Vorliegender Text:
-------------------------
Die Praxisgebühr für Arztbesuche steht. So hatten es Bundeskanzler Gerhard Schröder (SPD) und der designierte SPD-Chef Franz Müntefering am Sonnabend noch einmal vor den Delegierten des NRW-Parteitags in Bochum bestätigt. Und so hatte es Gesundheitsministerin Ulla Schmidt (SPD) auch in den Tagen zuvor immer wieder erklärt.

Und nun fällt die Gebühr, die wie keine andere politische Entscheidung der Regierung zum Aushängeschild des Unsozialen geworden ist, doch? Schmidts Ministerium wiegelt ab. Keineswegs suche die Ministerin nach Möglichkeiten, sich von dem ungeliebten Detail des Gesundheitskompromisses mit der Union durch die Hintertür zu verabschieden. Sie fokussiere nur den Blick der verärgerten Patienten auf die, die Verantwortung tragen – und das seien die Krankenkassen.

Was die Ministerin den Patienten empfiehlt, klingt logisch. Indem sie darauf verweist, dass die Krankenkassen gesetzlich verpflichtet sind, Hausarztmodelle mit Bonus anzubieten, ermuntert sie die Patienten, diese bei ihren Kassen auch einzufordern. Ideallösung: Wer sich verpflichtet, vor dem Facharzt den Hausarzt zu konsultieren, bekommt die 40 Euro Praxisgebühr zurück. Wenn nicht, läge der schwarze Peter bei den Kassen. Und die stünden auch von Versichertenseite unter Druck, die politisch erwünschten Hausarztmodelle schnell einzurichten. Es herrsche schließlich Wettbewerb, sagt Schmidts Sprecher Klaus Vater – und zeigt auf Krankenkassen wie die DAK, die solche Geldsparmodelle schon jetzt vorbereiten.
-------------------------
Angezeigte Daten:
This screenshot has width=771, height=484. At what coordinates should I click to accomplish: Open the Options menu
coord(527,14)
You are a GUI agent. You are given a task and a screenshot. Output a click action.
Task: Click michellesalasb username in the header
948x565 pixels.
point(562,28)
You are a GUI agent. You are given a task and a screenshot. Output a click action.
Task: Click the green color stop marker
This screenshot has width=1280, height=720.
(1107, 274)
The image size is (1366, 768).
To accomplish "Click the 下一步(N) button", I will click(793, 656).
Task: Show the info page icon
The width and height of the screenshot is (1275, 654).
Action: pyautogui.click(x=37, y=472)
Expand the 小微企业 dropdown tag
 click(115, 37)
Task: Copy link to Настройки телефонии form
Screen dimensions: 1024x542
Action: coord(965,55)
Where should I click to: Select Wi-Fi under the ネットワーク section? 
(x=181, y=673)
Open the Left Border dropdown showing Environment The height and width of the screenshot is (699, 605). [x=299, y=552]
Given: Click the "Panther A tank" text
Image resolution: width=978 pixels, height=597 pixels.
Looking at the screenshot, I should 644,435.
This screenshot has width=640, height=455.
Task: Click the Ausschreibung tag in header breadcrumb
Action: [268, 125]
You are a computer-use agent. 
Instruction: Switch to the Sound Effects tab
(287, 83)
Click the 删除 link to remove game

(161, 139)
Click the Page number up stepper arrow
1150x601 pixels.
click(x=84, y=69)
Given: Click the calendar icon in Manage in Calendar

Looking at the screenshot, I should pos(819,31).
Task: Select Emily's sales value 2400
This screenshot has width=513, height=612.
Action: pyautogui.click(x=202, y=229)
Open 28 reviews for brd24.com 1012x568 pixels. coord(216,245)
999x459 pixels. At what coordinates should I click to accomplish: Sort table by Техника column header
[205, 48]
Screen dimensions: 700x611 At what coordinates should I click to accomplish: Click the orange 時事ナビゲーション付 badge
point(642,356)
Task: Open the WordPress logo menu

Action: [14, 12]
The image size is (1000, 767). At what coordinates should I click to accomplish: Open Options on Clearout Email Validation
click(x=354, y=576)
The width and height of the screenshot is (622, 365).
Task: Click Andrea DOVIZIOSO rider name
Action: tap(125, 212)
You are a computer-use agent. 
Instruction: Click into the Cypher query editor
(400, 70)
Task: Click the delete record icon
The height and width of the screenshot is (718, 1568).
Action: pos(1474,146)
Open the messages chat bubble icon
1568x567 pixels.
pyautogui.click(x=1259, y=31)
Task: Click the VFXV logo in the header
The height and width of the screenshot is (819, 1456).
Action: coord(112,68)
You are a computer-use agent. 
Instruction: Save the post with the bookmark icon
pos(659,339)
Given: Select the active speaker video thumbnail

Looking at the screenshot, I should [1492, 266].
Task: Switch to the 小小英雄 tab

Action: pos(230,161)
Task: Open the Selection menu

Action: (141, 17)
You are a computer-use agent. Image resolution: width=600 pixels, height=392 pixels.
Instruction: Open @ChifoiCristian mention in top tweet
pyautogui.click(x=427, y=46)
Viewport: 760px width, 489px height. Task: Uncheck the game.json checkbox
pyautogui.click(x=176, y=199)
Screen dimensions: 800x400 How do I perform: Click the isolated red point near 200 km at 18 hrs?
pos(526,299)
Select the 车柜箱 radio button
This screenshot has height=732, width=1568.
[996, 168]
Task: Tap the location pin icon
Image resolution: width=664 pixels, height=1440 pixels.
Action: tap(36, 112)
-------------------------
Auftrag 1:
Kopieren Sie aus dem Text zur Praxisgebühr wortgetreu den Abschnitt zwischen „Und nun fällt“ und „seien die Krankenkassen.“, einschließlich.
Auftrag 2:
Erläutern Sie in ein bis drei Sätzen anhand des Textes zur Praxisgebühr, warum die Krankenkassen unter Druck stünden, die Hausarztmodelle schnell einzurichten.

Antwortfeld 1:
Und nun fällt die Gebühr, die wie keine andere politische Entscheidung der Regierung zum Aushängeschild des Unsozialen geworden ist, doch? Schmidts Ministerium wiegelt ab. Keineswegs suche die Ministerin nach Möglichkeiten, sich von dem ungeliebten Detail des Gesundheitskompromisses mit der Union durch die Hintertür zu verabschieden. Sie fokussiere nur den Blick der verärgerten Patienten auf die, die Verantwortung tragen – und das seien die Krankenkassen.

Antwortfeld 2:
Die Versicherten sollen die Hausarztmodelle mit Bonus bei ihren Kassen einfordern, da die Kassen gesetzlich verpflichtet sind, solche Modelle anzubieten. Außerdem herrsche laut Schmidts Sprecher Klaus Vater Wettbewerb, und Kassen wie die DAK bereiten solche Geldsparmodelle bereits vor.